The novel integration of a polarization-gated phototransistor with a blue mini-LED to convert UV light into visible blue emission.

## Key findings

- The device achieves a 49.8 times power ratio between UV excitation and blue LED emission.
- The integrated device can detect weak UV light and convert it into visible blue light.
- The polarization gate enables a normally-off state with minimal current leakage.

## Abstract

In this work, we have made ultraviolet (UV) light visible by proposing and fabricating an integrated optoelectronic device. The demonstrated device consists of a GaN-based blue mini-light-emitting diode (mini-LED) and a phototransistor. The phototransistor is specially designed with an Al0.20Ga0.80N polarization gate. The background electrons can be depleted by the polarization gate to enable the normally-off state for the integrated optoelectronic device when there is no UV illumination.
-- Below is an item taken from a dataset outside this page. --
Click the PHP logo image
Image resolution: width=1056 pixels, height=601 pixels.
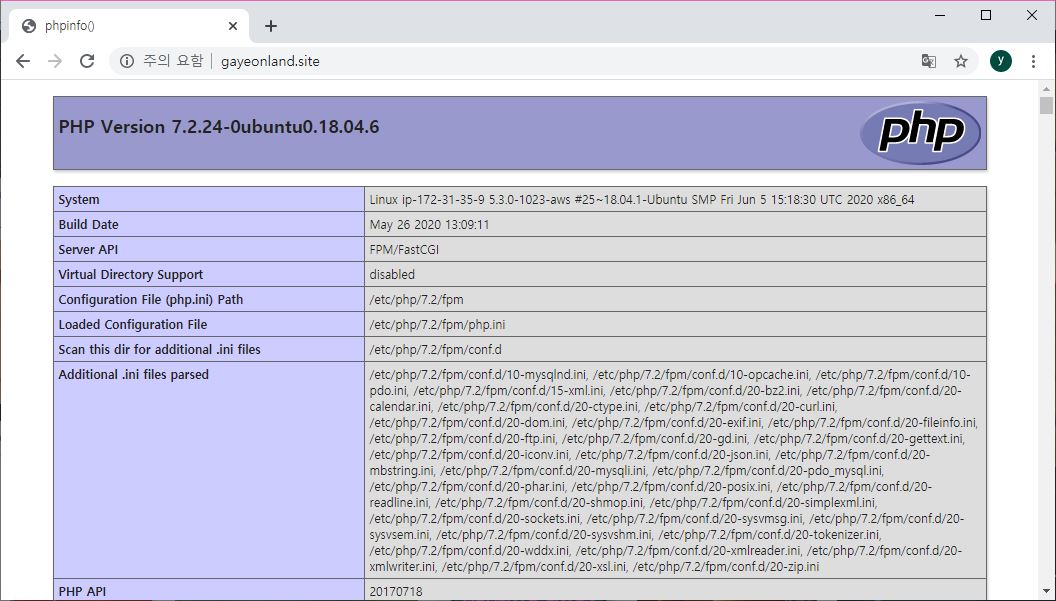coord(920,131)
Our measured results show that when the polarization-gated phototransistor is switched off, the current for the integrated optoelectronic device is as low as 1.4 × 10−4 mA even when the device is biased to 10 V. Upon the 12.7 mW UV excitation, the current for the integrated device can be increased to 44.4 mA at the bias of 10.0 V. This enables the GaN-based visible mini-LED to generate the optical power of 81.1 mW. The largest power ratio between the UV excitation light and the mini-LED light of 49.8 times can be achieved, indicating the advantage of monitoring weak UV light by using the proposed design.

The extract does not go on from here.